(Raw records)
+ + + +

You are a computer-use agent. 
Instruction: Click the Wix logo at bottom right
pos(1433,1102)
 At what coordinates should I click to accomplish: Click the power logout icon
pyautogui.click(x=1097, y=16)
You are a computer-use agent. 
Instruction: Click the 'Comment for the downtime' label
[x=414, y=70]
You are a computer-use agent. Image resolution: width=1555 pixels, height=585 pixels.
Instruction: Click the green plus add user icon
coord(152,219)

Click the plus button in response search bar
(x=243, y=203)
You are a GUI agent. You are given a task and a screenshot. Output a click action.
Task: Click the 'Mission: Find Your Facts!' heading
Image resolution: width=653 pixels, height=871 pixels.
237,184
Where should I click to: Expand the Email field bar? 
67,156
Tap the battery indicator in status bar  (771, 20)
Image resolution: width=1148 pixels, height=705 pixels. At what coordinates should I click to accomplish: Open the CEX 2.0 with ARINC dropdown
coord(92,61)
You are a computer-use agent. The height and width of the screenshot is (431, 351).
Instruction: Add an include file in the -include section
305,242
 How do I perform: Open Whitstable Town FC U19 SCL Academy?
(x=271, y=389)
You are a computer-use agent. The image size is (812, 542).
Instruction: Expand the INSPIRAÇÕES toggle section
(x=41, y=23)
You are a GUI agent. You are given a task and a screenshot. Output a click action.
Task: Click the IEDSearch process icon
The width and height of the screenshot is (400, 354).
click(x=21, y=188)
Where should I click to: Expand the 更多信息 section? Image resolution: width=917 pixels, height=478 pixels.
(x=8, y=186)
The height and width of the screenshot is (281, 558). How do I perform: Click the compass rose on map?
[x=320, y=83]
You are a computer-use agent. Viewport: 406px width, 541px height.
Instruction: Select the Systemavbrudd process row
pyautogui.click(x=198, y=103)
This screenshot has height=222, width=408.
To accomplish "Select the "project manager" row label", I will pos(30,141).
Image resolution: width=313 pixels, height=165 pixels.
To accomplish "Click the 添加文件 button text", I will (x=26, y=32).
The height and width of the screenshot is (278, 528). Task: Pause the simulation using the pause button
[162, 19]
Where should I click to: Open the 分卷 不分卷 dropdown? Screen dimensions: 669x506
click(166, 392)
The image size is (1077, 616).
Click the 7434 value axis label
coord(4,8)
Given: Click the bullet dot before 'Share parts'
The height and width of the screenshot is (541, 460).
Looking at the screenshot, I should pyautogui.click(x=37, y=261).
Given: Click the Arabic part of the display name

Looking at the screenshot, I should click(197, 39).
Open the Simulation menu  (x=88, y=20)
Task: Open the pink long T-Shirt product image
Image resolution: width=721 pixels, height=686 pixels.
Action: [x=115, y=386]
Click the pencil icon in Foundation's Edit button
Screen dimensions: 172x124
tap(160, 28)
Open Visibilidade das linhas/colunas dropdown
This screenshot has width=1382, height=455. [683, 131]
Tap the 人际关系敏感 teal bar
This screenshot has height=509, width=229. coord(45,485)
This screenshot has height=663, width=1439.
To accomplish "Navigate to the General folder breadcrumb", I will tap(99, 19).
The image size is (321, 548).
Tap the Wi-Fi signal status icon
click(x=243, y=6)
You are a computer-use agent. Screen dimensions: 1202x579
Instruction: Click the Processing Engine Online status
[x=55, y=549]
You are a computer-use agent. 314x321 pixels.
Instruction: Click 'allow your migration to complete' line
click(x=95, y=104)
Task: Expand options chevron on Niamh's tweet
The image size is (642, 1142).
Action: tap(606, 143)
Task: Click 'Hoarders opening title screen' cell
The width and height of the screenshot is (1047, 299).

+ + + +

* [WHAT IS BEING ASKED]: Set out every one of the lines above as a numbered list, omitting the blank ones.

* [RESULT BELOW]:
1. You are a computer-use agent. 
2. Instruction: Click the Wix logo at bottom right
3. pos(1433,1102)
4.  At what coordinates should I click to accomplish: Click the power logout icon
5. pyautogui.click(x=1097, y=16)
6. You are a computer-use agent. 
7. Instruction: Click the 'Comment for the downtime' label
8. [x=414, y=70]
9. You are a computer-use agent. Image resolution: width=1555 pixels, height=585 pixels.
10. Instruction: Click the green plus add user icon
11. coord(152,219)
12. Click the plus button in response search bar
13. (x=243, y=203)
14. You are a GUI agent. You are given a task and a screenshot. Output a click action.
15. Task: Click the 'Mission: Find Your Facts!' heading
16. Image resolution: width=653 pixels, height=871 pixels.
17. 237,184
18. Where should I click to: Expand the Email field bar? 
19. 67,156
20. Tap the battery indicator in status bar  (771, 20)
21. Image resolution: width=1148 pixels, height=705 pixels. At what coordinates should I click to accomplish: Open the CEX 2.0 with ARINC dropdown
22. coord(92,61)
23. You are a computer-use agent. The height and width of the screenshot is (431, 351).
24. Instruction: Add an include file in the -include section
25. 305,242
26.  How do I perform: Open Whitstable Town FC U19 SCL Academy?
27. (x=271, y=389)
28. You are a computer-use agent. The image size is (812, 542).
29. Instruction: Expand the INSPIRAÇÕES toggle section
30. (x=41, y=23)
31. You are a GUI agent. You are given a task and a screenshot. Output a click action.
32. Task: Click the IEDSearch process icon
33. The width and height of the screenshot is (400, 354).
34. click(x=21, y=188)
35. Where should I click to: Expand the 更多信息 section? Image resolution: width=917 pixels, height=478 pixels.
36. (x=8, y=186)
37. The height and width of the screenshot is (281, 558). How do I perform: Click the compass rose on map?
38. [x=320, y=83]
39. You are a computer-use agent. Viewport: 406px width, 541px height.
40. Instruction: Select the Systemavbrudd process row
41. pyautogui.click(x=198, y=103)
42. This screenshot has height=222, width=408.
43. To accomplish "Select the "project manager" row label", I will pos(30,141).
44. Image resolution: width=313 pixels, height=165 pixels.
45. To accomplish "Click the 添加文件 button text", I will (x=26, y=32).
46. The height and width of the screenshot is (278, 528). Task: Pause the simulation using the pause button
47. [162, 19]
48. Where should I click to: Open the 分卷 不分卷 dropdown? Screen dimensions: 669x506
49. click(166, 392)
50. The image size is (1077, 616).
51. Click the 7434 value axis label
52. coord(4,8)
53. Given: Click the bullet dot before 'Share parts'
54. The height and width of the screenshot is (541, 460).
55. Looking at the screenshot, I should pyautogui.click(x=37, y=261).
56. Given: Click the Arabic part of the display name
57. Looking at the screenshot, I should click(197, 39).
58. Open the Simulation menu  (x=88, y=20)
59. Task: Open the pink long T-Shirt product image
60. Image resolution: width=721 pixels, height=686 pixels.
61. Action: [x=115, y=386]
62. Click the pencil icon in Foundation's Edit button
63. Screen dimensions: 172x124
64. tap(160, 28)
65. Open Visibilidade das linhas/colunas dropdown
66. This screenshot has width=1382, height=455. [683, 131]
67. Tap the 人际关系敏感 teal bar
68. This screenshot has height=509, width=229. coord(45,485)
69. This screenshot has height=663, width=1439.
70. To accomplish "Navigate to the General folder breadcrumb", I will tap(99, 19).
71. The image size is (321, 548).
72. Tap the Wi-Fi signal status icon
73. click(x=243, y=6)
74. You are a computer-use agent. Screen dimensions: 1202x579
75. Instruction: Click the Processing Engine Online status
76. [x=55, y=549]
77. You are a computer-use agent. 314x321 pixels.
78. Instruction: Click 'allow your migration to complete' line
79. click(x=95, y=104)
80. Task: Expand options chevron on Niamh's tweet
81. The image size is (642, 1142).
82. Action: tap(606, 143)
83. Task: Click 'Hoarders opening title screen' cell
84. The width and height of the screenshot is (1047, 299).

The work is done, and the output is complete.